[Opening PROVIDED RECORDS section]

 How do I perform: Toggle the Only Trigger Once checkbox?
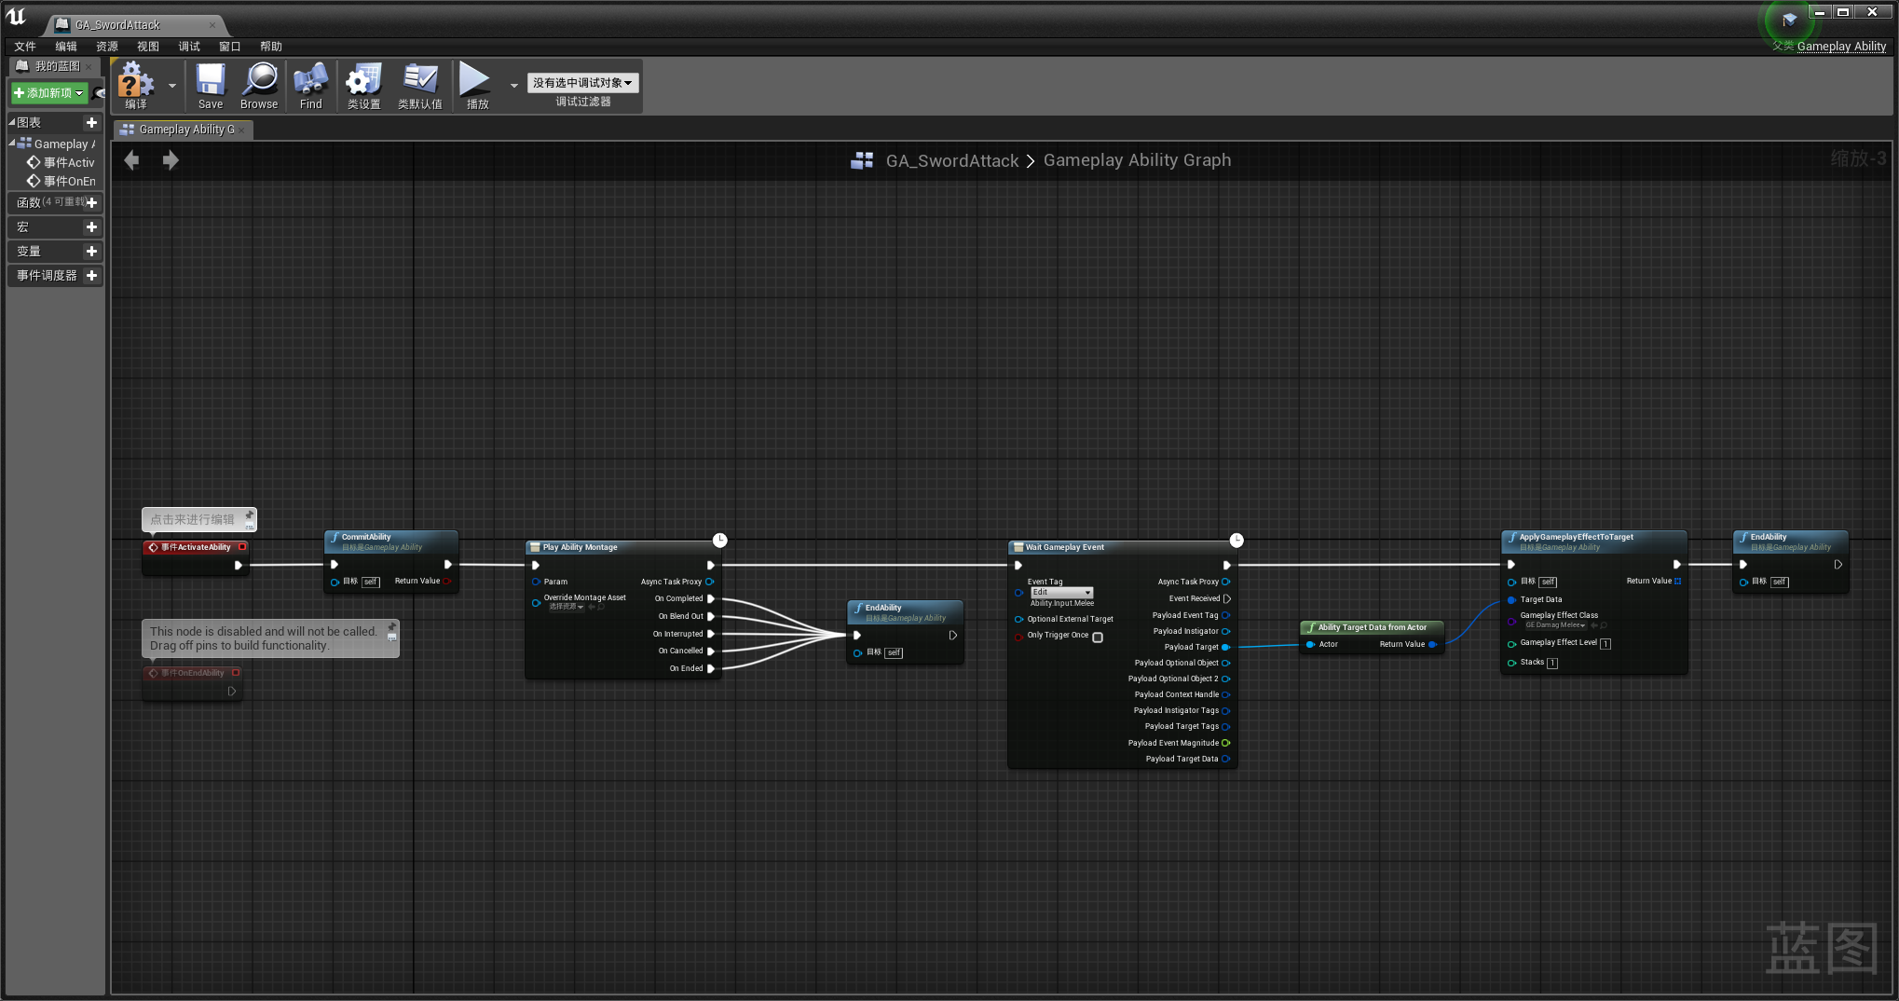point(1098,638)
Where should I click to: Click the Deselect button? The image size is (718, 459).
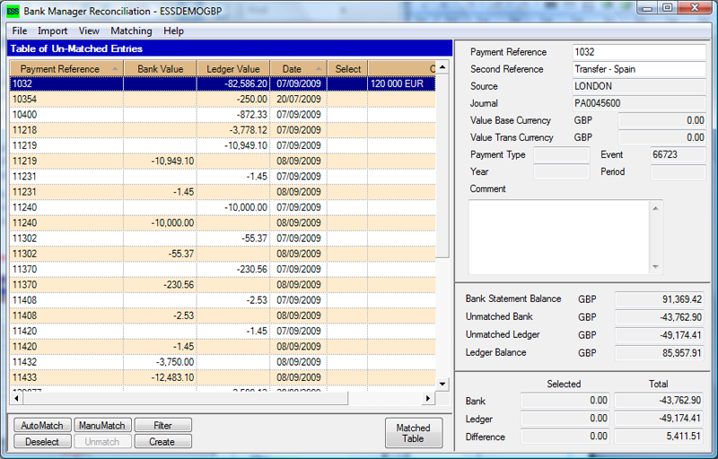tap(41, 441)
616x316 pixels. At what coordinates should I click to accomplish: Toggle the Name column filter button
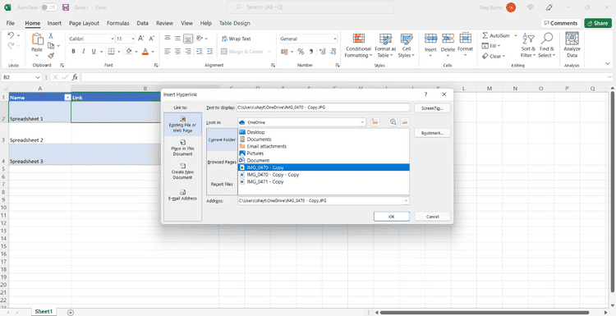[67, 98]
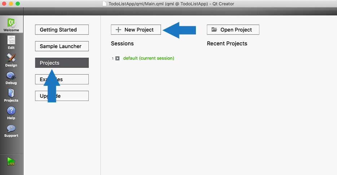Open the Sample Launcher tab

[62, 46]
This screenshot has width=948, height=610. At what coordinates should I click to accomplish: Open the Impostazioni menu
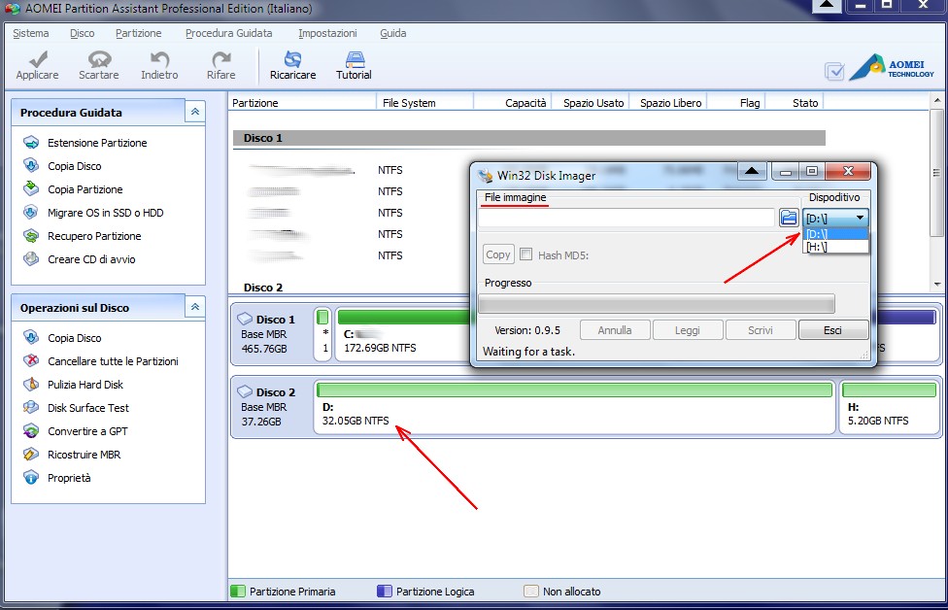point(327,33)
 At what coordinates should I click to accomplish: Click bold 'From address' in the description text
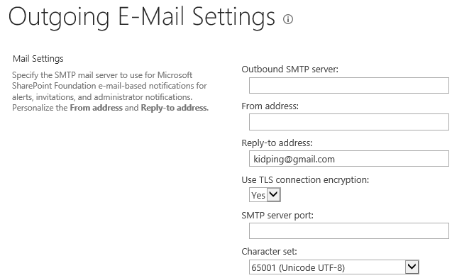pyautogui.click(x=97, y=108)

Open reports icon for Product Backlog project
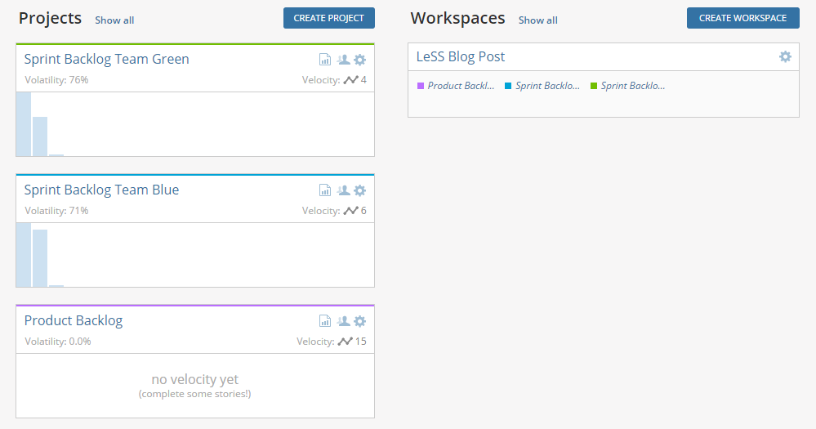325,320
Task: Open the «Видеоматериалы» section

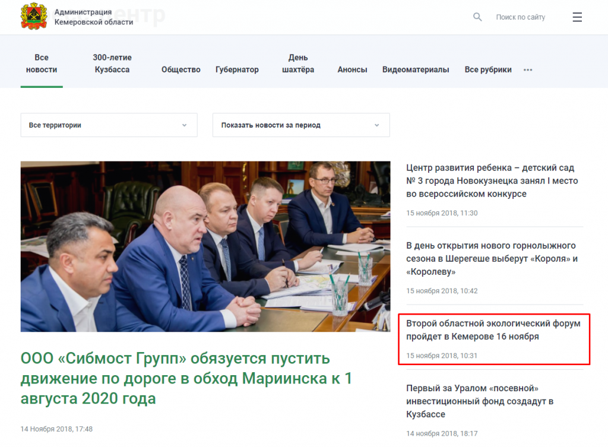Action: coord(416,69)
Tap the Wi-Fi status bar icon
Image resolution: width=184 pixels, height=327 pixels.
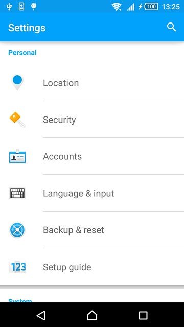pos(117,7)
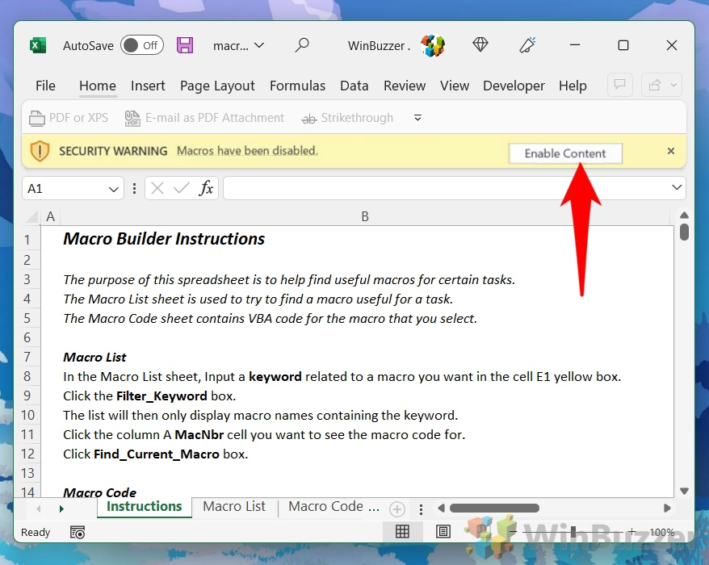This screenshot has height=565, width=709.
Task: Expand the file name dropdown
Action: 259,45
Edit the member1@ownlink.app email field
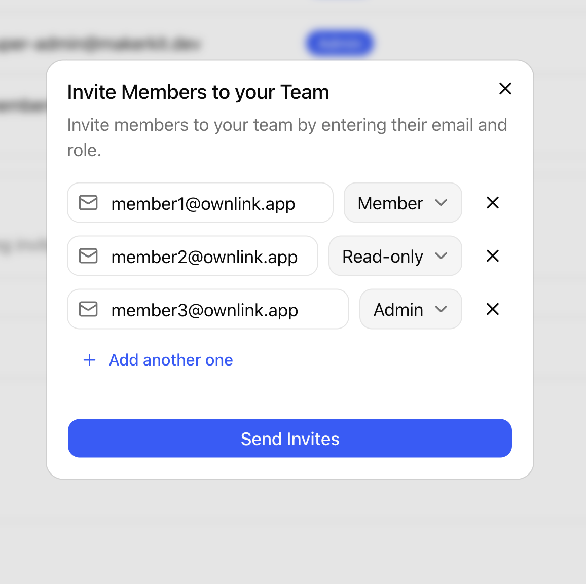 [200, 203]
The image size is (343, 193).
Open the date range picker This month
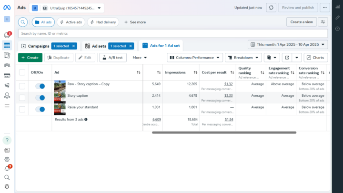tap(288, 44)
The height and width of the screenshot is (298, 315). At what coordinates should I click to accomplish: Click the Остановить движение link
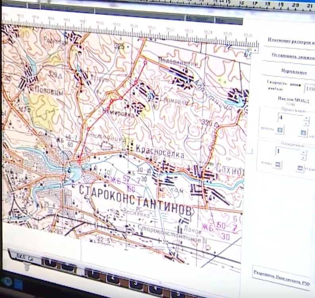(293, 55)
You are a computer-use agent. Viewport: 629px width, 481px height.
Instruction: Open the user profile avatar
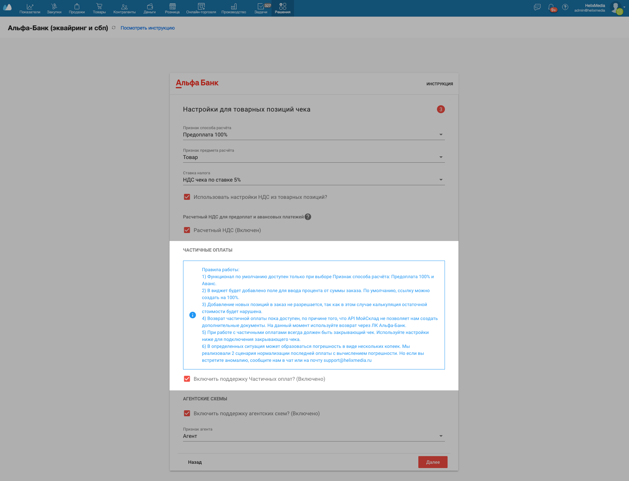[x=616, y=8]
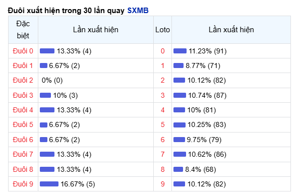Viewport: 296px width, 194px height.
Task: Click the 0% (0) cell of Đuôi 2
Action: pos(52,80)

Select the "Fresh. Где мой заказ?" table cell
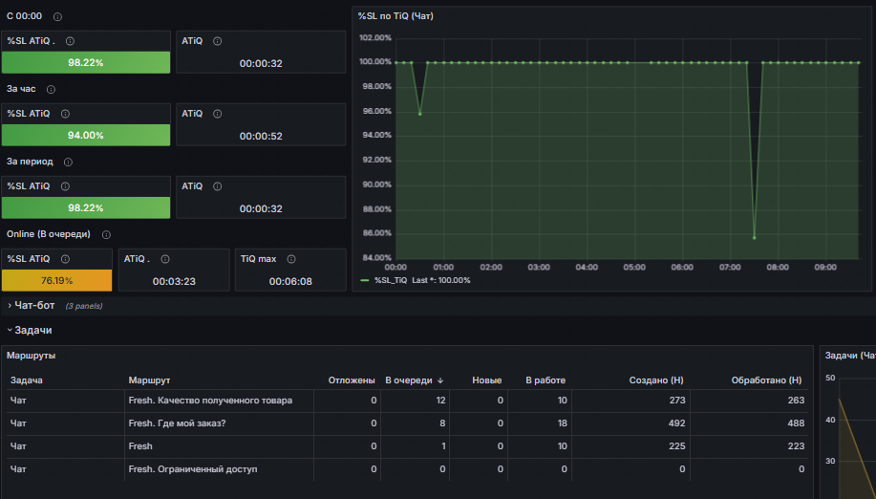[177, 423]
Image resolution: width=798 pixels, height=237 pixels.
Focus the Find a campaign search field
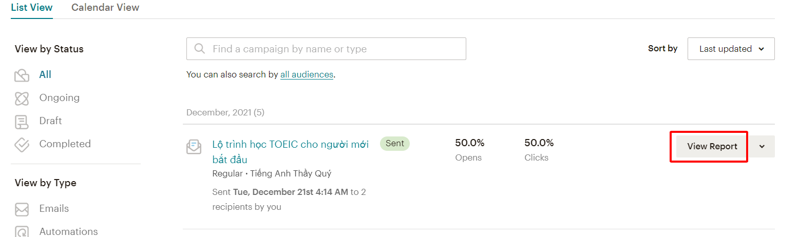click(x=326, y=49)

[Closing PROVIDED RECORDS section]

» **WORK TASK**
Your answer is an exact copy of the records above, stripped of pictures.

» **ANSWER TO THIS TASK**
 How do I perform: Toggle the Only Trigger Once checkbox?
point(1098,638)
Where should I click to: Click the Deselect button? The image size is (718, 459).
tap(41, 441)
616x316 pixels. At what coordinates should I click to accomplish: Toggle the Name column filter button
[67, 98]
Open the Sample Launcher tab

[62, 46]
This screenshot has width=948, height=610. At what coordinates should I click to accomplish: Open the Impostazioni menu
point(327,33)
 At what coordinates should I click to accomplish: Click bold 'From address' in the description text
pyautogui.click(x=97, y=108)

Open reports icon for Product Backlog project
325,320
Task: Open the «Видеоматериалы» section

Action: coord(416,69)
Tap the Wi-Fi status bar icon
Image resolution: width=184 pixels, height=327 pixels.
pos(117,7)
This screenshot has height=565, width=709.
Task: Expand the file name dropdown
Action: 259,45
Edit the member1@ownlink.app email field
 [200, 203]
The image size is (343, 193).
Open the date range picker This month
tap(288, 44)
The height and width of the screenshot is (298, 315). At what coordinates should I click to accomplish: Click the Остановить движение link
(293, 55)
You are a computer-use agent. Viewport: 629px width, 481px height.
Instruction: Open the user profile avatar
[x=616, y=8]
Viewport: 296px width, 194px height.
Task: Click the 0% (0) cell of Đuôi 2
Action: pos(52,80)

Select the "Fresh. Где мой заказ?" table cell
[177, 423]
Image resolution: width=798 pixels, height=237 pixels.
Focus the Find a campaign search field
click(x=326, y=49)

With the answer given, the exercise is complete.